═══ Studientext ═══
Kirchdorf im Wald. Heinz Stoiber ist 73 Jahre alt. Und deshalb scheint es auf der Hand zu liegen, dass eine Geschichte über ihn einem Rückblick auf sein bisheriges Leben gleichkommt.

Folgende Zeilen sollen jedoch nicht als abschließende Rühmung eines Mannes verstanden werden, der sich mehr und mehr zurückzieht – und praktisch auf sein Ableben wartet.

Im Gegenteil. Dem Kirchdorfer machen freilich die Wehwehchen des Alters bereits zu schaffen. Nichtsdestotrotz sprüht Heinz Stoiber geradezu vor Lebensfreude: sein schelmisches Lächeln, die wachen Augen, die lustigen Anekdoten – sie alle sind Zeugen dafür.

Etwas Wehmut kommt bei ihm auf, als er sich im Gewölbesaal der in Freyung ansässigen „Volkmusikakademie Bayern“ auf einem der vielen Stühle niederlässt -  und über diese Einrichtung zu sinnieren beginnt. "Eine solche Heimat für Musikanten hätte es schon vor Jahren geben müssen", sagt er  - mehr zu sich selbst als zu seinem Gegenüber.
═══ Bereitgestelltes Material ═══
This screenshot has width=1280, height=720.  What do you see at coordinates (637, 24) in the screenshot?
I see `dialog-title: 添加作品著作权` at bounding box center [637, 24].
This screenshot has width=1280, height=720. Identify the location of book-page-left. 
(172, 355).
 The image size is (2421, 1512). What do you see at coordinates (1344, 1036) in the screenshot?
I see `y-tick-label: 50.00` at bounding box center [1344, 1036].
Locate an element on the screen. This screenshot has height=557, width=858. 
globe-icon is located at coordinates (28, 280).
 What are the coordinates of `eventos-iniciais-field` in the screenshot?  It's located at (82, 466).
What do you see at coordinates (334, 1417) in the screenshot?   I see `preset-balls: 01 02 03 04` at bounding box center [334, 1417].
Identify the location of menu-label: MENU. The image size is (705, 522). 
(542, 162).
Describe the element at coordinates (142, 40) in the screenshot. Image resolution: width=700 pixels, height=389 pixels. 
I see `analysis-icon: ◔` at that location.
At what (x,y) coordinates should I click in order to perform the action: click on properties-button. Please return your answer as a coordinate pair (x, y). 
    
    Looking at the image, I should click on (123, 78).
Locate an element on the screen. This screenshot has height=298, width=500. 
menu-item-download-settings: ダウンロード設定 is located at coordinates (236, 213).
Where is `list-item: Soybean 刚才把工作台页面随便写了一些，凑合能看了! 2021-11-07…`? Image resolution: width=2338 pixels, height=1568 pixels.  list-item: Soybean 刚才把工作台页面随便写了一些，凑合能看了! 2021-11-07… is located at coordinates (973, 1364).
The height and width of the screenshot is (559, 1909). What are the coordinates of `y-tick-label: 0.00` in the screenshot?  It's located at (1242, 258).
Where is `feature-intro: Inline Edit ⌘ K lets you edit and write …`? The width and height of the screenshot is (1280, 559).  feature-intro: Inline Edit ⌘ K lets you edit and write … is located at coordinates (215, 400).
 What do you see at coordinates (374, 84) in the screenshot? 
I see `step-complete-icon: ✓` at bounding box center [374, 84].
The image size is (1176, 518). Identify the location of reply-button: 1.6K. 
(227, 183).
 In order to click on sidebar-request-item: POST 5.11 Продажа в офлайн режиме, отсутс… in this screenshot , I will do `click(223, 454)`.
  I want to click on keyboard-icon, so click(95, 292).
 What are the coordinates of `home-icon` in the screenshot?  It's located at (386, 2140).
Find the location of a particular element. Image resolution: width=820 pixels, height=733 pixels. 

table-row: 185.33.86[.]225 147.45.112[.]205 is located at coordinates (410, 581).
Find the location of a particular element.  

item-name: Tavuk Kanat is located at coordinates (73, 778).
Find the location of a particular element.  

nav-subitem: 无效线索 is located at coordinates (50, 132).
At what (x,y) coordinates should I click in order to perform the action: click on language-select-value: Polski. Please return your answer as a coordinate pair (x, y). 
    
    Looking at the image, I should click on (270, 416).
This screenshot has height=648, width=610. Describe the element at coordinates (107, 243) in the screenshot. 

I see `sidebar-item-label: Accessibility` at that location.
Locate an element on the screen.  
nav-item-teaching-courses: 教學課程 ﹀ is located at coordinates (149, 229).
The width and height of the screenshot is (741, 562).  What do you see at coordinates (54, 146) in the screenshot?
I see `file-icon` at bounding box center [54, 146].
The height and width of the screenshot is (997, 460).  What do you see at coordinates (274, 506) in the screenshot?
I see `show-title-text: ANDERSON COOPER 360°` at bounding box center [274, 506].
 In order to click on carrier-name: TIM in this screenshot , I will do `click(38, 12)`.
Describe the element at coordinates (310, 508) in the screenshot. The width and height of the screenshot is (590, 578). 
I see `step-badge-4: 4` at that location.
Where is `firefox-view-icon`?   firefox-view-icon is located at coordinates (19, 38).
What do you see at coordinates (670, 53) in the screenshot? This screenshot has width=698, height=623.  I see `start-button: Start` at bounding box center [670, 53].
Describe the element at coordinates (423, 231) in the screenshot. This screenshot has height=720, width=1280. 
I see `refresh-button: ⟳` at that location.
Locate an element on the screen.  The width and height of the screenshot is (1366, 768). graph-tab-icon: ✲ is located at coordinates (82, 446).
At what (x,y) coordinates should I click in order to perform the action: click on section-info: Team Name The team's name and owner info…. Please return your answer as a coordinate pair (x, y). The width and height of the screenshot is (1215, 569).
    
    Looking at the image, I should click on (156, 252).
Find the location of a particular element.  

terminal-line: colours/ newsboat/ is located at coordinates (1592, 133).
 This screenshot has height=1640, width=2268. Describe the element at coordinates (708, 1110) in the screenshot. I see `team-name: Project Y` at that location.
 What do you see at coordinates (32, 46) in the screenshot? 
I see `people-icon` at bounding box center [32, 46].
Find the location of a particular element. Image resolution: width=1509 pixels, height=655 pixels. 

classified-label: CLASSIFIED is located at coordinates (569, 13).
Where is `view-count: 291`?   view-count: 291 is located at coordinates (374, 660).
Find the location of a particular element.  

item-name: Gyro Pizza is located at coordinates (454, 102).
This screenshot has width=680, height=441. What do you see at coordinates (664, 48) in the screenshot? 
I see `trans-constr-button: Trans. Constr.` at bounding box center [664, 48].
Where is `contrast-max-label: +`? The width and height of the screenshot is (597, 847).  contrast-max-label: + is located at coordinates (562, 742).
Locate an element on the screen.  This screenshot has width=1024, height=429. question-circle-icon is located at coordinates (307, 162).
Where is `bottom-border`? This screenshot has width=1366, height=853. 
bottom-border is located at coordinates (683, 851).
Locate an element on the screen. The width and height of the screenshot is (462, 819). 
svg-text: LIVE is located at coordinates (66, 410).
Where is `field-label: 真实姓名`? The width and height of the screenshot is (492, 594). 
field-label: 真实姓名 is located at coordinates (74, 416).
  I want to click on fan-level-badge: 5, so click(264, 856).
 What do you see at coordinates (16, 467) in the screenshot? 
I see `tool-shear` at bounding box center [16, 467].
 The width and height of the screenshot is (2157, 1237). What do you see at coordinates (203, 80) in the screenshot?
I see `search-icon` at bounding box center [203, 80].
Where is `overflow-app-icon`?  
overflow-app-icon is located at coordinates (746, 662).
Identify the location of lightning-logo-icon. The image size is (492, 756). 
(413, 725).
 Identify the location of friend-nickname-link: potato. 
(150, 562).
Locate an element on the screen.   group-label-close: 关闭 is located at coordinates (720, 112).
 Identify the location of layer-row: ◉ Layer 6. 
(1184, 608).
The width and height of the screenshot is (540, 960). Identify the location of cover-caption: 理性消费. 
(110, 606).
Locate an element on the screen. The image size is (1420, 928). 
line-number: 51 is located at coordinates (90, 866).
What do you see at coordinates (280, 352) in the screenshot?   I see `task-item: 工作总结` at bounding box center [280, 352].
═══
Arbeitsanweisungen:
A - In welchem Raum lässt sich Heinz Stoiber laut dem Text über ihn auf einem Stuhl nieder?
B - Schreibe den Text über Heinz Stoiber im Anschluss an seinen letzten Satz weiter.

Antworten nach Nummer:
A - Im Gewölbesaal der in Freyung ansässigen „Volkmusikakademie Bayern“.

B -
Eine Aussage, die deutlich macht, dass seiner Meinung nach die Volksmusik lange Zeit ein Nischen-Dasein im Bayerischen Wald fristete. Die jedoch ebenso die Freude des 73-Jährigen darüber ausdrückt, dass diese Art von Musik auch hierzulande endlich in der Mitte der Gesellschaft angekommen ist.

"Mei Hoamat wa owa scha owei da Woid"

In der Familie Stoiber stellt traditionelle Musik seit jeher einen von wenigen Ankerpunkten dar. Denn bereits im Kindesalter wechselte der junge Heinz regelmäßig seinen Wohnort - vor allem zwischen Feucht bei Nürnberg und dem Zwieseler Raum pendelte er gemeinsam mit seinen Eltern und Geschwistern hin und her.

Die Wirren der Nachkriegszeit, die Suche nach Arbeit sowie Familienstreitigkeiten lagen jenem Vagabunden-Leben hauptsächlich zugrunde. "Mei Hoamat wa owa scha owei da Woid", wie er selbst betont. Er fühlte sich vor allem dann Zuhause, wenn er im Wirtshaus seiner Großmutter väterlicherseits, in "Binderhäusl" zwischen Lindberg und Zwiesel gelegen, zugegen war.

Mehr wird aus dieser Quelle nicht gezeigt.